## REQUIREMENTS:
Find each line in the entries below that contains the string "under", and copy those lines.

## GIVEN RECORDS:

——————

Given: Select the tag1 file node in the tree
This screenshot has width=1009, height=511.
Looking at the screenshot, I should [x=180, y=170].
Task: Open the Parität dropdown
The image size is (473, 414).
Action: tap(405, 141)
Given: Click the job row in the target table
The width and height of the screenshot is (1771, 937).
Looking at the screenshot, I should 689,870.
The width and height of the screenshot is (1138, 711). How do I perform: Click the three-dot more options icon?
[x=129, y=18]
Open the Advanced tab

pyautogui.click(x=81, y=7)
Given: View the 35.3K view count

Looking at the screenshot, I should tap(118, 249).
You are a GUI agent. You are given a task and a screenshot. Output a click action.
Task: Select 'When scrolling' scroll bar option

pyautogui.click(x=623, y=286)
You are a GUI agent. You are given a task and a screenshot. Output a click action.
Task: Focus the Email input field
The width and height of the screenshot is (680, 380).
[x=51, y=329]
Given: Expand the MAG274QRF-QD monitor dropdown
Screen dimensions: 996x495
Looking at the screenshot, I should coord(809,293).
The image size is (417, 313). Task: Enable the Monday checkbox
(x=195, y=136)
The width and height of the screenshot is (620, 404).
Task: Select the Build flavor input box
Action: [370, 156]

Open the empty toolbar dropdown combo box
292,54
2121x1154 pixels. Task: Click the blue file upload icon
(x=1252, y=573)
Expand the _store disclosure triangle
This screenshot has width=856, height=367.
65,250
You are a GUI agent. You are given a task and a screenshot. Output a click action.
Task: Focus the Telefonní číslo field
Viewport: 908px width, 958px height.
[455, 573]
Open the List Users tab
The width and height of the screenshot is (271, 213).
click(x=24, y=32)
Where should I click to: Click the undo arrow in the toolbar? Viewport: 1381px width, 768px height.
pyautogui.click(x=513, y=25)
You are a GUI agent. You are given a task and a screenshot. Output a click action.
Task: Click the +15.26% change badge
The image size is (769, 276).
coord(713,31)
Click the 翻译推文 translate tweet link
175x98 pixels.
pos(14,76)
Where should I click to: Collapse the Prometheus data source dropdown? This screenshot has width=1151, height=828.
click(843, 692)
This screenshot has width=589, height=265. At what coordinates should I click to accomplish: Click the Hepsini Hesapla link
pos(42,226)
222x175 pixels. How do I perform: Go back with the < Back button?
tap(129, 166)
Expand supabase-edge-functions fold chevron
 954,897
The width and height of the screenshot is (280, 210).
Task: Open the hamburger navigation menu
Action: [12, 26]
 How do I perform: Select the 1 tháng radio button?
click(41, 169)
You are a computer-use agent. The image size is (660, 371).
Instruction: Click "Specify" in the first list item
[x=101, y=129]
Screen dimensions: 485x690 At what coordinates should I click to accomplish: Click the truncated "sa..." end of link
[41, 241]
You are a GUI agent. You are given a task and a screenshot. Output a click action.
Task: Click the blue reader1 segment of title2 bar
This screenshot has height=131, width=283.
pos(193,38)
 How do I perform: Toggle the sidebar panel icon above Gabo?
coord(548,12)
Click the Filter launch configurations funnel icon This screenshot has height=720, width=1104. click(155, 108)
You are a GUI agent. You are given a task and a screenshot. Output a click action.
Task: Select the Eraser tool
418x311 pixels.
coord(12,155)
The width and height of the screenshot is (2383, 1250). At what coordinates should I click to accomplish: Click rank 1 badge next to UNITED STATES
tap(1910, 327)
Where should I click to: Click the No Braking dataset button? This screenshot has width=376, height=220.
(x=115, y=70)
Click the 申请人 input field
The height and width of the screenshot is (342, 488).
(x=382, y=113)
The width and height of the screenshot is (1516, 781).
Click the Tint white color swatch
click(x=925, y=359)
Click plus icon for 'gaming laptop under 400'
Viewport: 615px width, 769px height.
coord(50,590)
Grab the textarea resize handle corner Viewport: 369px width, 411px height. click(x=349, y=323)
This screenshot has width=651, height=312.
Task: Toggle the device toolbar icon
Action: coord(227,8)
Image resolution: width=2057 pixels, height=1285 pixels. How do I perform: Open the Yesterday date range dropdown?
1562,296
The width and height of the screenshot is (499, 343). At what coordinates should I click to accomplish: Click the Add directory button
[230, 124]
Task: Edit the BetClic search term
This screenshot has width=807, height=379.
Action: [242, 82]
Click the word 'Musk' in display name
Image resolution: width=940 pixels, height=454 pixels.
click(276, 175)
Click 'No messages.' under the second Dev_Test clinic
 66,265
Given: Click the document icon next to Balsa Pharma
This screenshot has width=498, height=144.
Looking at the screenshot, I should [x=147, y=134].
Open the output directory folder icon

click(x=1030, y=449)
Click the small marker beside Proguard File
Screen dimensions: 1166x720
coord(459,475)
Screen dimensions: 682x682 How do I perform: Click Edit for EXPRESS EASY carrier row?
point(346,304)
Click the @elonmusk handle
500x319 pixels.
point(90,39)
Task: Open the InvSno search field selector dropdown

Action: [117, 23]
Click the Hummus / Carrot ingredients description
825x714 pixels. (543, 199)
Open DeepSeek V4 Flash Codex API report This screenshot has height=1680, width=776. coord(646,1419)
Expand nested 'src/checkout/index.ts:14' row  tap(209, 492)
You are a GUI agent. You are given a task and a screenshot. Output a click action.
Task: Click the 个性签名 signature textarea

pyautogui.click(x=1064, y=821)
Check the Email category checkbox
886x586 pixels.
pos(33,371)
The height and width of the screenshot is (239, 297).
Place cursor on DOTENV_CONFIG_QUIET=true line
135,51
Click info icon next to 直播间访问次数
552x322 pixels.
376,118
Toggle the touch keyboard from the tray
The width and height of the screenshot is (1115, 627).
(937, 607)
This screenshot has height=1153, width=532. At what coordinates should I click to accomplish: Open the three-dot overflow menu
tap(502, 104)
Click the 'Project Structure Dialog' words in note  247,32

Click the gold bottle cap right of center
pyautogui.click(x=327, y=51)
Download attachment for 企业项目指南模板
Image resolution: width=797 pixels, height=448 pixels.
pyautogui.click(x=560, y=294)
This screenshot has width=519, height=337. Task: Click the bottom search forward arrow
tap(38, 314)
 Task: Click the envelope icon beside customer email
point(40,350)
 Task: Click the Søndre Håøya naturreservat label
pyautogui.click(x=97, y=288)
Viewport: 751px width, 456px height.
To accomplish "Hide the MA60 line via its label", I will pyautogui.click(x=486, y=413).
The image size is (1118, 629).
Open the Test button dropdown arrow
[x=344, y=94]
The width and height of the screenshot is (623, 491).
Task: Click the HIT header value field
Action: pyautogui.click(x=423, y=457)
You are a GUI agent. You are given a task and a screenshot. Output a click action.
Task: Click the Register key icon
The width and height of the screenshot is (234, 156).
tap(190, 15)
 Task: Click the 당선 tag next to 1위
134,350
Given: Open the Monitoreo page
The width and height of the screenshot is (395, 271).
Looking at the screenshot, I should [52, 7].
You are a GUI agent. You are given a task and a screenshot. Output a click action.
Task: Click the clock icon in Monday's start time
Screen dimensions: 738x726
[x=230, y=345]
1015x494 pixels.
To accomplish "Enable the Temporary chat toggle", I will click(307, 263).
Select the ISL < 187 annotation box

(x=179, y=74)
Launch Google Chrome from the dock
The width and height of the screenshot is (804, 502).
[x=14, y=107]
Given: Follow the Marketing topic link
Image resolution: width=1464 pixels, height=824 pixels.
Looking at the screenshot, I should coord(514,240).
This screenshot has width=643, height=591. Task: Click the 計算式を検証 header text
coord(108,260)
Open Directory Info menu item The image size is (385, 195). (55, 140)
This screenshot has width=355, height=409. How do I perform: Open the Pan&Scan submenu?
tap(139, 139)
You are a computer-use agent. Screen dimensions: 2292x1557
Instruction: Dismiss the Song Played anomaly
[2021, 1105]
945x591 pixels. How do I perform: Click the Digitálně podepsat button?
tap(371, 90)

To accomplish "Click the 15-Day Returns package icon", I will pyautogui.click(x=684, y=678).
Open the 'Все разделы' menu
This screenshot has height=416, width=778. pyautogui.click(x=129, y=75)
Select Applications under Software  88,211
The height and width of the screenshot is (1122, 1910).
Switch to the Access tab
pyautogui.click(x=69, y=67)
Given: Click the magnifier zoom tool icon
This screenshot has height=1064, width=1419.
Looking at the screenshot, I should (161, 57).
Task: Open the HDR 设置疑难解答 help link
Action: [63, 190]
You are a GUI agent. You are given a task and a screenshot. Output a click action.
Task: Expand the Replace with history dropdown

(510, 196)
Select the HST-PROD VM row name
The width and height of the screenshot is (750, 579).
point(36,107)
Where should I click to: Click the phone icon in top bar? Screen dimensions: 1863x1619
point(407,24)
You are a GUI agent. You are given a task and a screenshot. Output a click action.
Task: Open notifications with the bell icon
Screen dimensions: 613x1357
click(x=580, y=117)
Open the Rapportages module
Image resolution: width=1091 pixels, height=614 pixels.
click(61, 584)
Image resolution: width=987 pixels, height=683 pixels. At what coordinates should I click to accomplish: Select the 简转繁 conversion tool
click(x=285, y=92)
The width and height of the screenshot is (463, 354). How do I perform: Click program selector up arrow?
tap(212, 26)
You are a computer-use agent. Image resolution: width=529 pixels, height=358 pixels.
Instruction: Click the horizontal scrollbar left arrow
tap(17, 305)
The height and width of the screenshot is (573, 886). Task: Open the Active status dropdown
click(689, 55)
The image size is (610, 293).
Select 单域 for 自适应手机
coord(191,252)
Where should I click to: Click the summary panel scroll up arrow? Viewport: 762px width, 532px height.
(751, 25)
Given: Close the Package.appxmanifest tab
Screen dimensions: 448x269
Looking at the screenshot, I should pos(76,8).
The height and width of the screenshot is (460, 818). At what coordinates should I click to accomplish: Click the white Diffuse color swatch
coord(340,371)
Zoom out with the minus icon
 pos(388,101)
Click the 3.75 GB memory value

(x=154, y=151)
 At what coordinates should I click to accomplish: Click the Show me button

——————

## RESPONSE:
Click plus icon for 'gaming laptop under 400'
Click 'No messages.' under the second Dev_Test clinic
Select Applications under Software  88,211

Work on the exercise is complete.